* LISTED RECORDS *
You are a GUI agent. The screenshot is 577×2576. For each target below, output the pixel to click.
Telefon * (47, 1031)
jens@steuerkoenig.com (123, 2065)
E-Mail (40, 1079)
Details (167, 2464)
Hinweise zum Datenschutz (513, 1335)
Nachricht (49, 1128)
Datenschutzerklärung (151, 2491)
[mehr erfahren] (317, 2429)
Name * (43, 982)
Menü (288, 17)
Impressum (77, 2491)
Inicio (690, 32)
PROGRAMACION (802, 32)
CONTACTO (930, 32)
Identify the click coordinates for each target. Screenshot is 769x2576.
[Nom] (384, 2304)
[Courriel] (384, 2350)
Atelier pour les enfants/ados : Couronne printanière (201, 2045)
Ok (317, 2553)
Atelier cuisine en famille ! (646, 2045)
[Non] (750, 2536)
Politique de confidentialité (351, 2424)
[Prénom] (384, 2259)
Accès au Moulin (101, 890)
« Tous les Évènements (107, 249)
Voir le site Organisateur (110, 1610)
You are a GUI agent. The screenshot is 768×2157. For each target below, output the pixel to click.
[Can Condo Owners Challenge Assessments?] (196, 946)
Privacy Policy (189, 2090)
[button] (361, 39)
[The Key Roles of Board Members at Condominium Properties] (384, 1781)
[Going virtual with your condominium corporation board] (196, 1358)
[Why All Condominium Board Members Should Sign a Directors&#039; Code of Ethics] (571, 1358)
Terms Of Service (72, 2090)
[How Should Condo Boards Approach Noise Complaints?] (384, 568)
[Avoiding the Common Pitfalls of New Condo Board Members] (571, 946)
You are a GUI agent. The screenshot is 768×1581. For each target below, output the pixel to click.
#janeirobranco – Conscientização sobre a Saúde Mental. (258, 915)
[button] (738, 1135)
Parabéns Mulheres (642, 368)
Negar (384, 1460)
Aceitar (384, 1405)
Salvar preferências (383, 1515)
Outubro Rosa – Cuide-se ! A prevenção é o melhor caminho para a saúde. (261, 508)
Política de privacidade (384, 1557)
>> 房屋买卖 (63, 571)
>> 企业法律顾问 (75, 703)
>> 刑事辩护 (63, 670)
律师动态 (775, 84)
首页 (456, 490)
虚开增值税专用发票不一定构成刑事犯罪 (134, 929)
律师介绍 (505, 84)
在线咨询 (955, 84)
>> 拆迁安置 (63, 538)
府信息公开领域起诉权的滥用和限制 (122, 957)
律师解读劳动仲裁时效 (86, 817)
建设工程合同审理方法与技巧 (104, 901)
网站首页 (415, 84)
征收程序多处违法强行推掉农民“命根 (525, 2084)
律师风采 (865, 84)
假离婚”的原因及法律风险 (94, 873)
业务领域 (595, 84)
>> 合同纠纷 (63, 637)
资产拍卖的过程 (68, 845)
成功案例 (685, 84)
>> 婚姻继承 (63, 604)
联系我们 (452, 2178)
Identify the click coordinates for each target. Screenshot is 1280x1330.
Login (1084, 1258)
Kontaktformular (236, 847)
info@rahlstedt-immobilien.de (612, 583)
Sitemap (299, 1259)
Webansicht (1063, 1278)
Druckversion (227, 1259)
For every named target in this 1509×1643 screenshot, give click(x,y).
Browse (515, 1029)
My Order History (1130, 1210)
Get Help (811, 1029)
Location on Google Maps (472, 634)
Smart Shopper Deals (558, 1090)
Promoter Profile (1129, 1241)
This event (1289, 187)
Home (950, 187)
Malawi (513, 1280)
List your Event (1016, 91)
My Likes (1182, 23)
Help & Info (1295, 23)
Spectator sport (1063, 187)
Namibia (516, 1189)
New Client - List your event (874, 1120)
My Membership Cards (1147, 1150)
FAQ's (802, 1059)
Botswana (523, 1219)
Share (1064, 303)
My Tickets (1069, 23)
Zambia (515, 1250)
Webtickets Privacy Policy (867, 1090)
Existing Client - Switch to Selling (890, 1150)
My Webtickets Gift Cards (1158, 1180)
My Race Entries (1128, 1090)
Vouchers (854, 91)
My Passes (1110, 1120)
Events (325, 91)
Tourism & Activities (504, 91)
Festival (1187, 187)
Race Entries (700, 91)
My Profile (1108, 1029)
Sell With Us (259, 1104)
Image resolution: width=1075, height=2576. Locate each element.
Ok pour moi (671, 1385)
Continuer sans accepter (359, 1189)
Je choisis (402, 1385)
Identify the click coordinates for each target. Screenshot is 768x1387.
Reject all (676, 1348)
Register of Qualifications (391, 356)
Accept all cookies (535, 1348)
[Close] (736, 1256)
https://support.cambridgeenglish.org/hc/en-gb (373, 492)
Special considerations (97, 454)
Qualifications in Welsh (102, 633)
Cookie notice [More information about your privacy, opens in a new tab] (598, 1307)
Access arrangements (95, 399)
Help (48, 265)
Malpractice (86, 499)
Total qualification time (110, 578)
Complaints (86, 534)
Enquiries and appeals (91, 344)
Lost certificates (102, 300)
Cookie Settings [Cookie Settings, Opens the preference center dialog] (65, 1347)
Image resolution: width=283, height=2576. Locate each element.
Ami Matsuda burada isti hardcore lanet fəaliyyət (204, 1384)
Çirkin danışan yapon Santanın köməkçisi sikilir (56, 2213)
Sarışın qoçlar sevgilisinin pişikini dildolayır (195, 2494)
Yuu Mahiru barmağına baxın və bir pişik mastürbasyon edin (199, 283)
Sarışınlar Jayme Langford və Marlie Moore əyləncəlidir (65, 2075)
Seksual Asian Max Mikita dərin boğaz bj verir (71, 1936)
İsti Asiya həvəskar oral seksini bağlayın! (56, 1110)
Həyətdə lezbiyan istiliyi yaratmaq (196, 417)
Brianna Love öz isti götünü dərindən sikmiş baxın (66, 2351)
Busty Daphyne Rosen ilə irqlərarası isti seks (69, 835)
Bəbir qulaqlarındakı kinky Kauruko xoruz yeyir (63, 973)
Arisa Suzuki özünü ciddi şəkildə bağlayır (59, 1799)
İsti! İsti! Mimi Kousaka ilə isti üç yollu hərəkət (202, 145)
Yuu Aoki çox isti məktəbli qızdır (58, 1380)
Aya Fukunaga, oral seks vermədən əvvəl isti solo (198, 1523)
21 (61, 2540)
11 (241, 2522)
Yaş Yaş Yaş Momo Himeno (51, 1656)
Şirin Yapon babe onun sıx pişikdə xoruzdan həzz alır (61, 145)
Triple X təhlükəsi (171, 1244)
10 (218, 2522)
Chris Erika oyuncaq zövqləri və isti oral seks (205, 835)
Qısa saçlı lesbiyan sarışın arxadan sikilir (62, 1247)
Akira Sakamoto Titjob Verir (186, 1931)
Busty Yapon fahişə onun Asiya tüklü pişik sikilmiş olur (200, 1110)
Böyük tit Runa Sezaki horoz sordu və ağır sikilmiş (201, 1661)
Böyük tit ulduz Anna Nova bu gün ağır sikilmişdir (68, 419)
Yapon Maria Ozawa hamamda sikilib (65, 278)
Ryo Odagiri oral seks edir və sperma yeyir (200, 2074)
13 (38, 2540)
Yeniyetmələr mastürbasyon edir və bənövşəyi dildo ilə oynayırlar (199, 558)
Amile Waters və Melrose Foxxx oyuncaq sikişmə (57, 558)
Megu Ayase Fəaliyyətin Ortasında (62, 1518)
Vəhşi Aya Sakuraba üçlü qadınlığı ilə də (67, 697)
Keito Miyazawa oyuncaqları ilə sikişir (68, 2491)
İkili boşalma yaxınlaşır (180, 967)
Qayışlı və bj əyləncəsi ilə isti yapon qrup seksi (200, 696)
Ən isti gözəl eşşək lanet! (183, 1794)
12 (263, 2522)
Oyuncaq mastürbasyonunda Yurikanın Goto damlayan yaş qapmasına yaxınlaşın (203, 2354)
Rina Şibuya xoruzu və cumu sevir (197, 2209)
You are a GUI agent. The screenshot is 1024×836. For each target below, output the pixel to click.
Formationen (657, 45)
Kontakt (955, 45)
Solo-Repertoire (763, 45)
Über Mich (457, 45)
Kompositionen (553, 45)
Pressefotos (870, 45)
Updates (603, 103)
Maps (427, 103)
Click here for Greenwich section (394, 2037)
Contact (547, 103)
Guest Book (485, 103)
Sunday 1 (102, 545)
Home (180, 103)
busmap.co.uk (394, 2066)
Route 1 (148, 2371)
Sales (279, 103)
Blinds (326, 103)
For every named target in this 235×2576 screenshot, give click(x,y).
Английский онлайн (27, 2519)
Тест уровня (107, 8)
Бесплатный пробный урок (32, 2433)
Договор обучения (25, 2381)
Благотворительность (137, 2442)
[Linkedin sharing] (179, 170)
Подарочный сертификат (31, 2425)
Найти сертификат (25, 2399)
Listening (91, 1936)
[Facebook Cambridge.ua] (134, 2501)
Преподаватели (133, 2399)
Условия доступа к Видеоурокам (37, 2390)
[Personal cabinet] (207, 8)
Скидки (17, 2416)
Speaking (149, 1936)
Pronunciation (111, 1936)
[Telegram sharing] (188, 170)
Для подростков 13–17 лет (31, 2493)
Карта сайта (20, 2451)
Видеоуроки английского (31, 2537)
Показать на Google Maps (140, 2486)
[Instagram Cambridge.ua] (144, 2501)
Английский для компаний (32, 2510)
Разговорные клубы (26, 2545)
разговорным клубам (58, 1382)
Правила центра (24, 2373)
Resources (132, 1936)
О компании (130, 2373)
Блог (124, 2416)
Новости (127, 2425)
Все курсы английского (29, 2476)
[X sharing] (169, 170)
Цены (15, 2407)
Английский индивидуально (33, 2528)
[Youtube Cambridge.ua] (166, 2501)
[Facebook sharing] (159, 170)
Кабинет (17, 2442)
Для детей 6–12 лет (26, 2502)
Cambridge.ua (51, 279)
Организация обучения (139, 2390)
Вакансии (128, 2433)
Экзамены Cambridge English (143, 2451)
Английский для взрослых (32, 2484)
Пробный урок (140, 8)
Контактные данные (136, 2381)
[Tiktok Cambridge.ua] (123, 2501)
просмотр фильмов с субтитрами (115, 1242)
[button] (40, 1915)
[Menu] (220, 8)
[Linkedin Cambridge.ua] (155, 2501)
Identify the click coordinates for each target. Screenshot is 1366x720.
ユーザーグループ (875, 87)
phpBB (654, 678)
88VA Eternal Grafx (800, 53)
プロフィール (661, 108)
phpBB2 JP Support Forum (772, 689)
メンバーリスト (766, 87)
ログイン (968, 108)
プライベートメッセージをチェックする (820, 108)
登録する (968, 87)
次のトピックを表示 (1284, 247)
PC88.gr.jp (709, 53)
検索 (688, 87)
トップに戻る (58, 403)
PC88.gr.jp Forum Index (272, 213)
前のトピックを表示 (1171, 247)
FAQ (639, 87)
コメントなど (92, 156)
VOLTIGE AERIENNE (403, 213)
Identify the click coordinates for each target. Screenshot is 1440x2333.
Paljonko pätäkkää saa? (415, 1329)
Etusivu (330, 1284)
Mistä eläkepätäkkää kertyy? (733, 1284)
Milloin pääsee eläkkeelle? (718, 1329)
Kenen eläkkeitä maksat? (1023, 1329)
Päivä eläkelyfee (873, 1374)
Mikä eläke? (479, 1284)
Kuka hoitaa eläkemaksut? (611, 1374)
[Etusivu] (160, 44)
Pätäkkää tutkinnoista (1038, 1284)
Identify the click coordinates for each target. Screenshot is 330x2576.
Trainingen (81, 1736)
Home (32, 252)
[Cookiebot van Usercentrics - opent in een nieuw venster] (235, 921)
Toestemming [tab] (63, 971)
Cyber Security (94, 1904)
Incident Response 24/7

* DO THIS *
Copy out every line from the first one down through the line containing "律师介绍 (505, 84)", including that line, and nothing beyond it.

* EXERCISE OUTPUT *
You are a GUI agent. The screenshot is 577×2576. For each target below, output the pixel to click.
Telefon * (47, 1031)
jens@steuerkoenig.com (123, 2065)
E-Mail (40, 1079)
Details (167, 2464)
Hinweise zum Datenschutz (513, 1335)
Nachricht (49, 1128)
Datenschutzerklärung (151, 2491)
[mehr erfahren] (317, 2429)
Name * (43, 982)
Menü (288, 17)
Impressum (77, 2491)
Inicio (690, 32)
PROGRAMACION (802, 32)
CONTACTO (930, 32)
Identify the click coordinates for each target. Screenshot is 769x2576.
[Nom] (384, 2304)
[Courriel] (384, 2350)
Atelier pour les enfants/ados : Couronne printanière (201, 2045)
Ok (317, 2553)
Atelier cuisine en famille ! (646, 2045)
[Non] (750, 2536)
Politique de confidentialité (351, 2424)
[Prénom] (384, 2259)
Accès au Moulin (101, 890)
« Tous les Évènements (107, 249)
Voir le site Organisateur (110, 1610)
You are a GUI agent. The screenshot is 768×2157. For each target below, output the pixel to click.
[Can Condo Owners Challenge Assessments?] (196, 946)
Privacy Policy (189, 2090)
[button] (361, 39)
[The Key Roles of Board Members at Condominium Properties] (384, 1781)
[Going virtual with your condominium corporation board] (196, 1358)
[Why All Condominium Board Members Should Sign a Directors&#039; Code of Ethics] (571, 1358)
Terms Of Service (72, 2090)
[How Should Condo Boards Approach Noise Complaints?] (384, 568)
[Avoiding the Common Pitfalls of New Condo Board Members] (571, 946)
You are a GUI agent. The screenshot is 768×1581. For each target below, output the pixel to click.
#janeirobranco – Conscientização sobre a Saúde Mental. (258, 915)
[button] (738, 1135)
Parabéns Mulheres (642, 368)
Negar (384, 1460)
Aceitar (384, 1405)
Salvar preferências (383, 1515)
Outubro Rosa – Cuide-se ! A prevenção é o melhor caminho para a saúde. (261, 508)
Política de privacidade (384, 1557)
>> 房屋买卖 (63, 571)
>> 企业法律顾问 (75, 703)
>> 刑事辩护 (63, 670)
律师动态 (775, 84)
首页 (456, 490)
虚开增值税专用发票不一定构成刑事犯罪 (134, 929)
律师介绍 (505, 84)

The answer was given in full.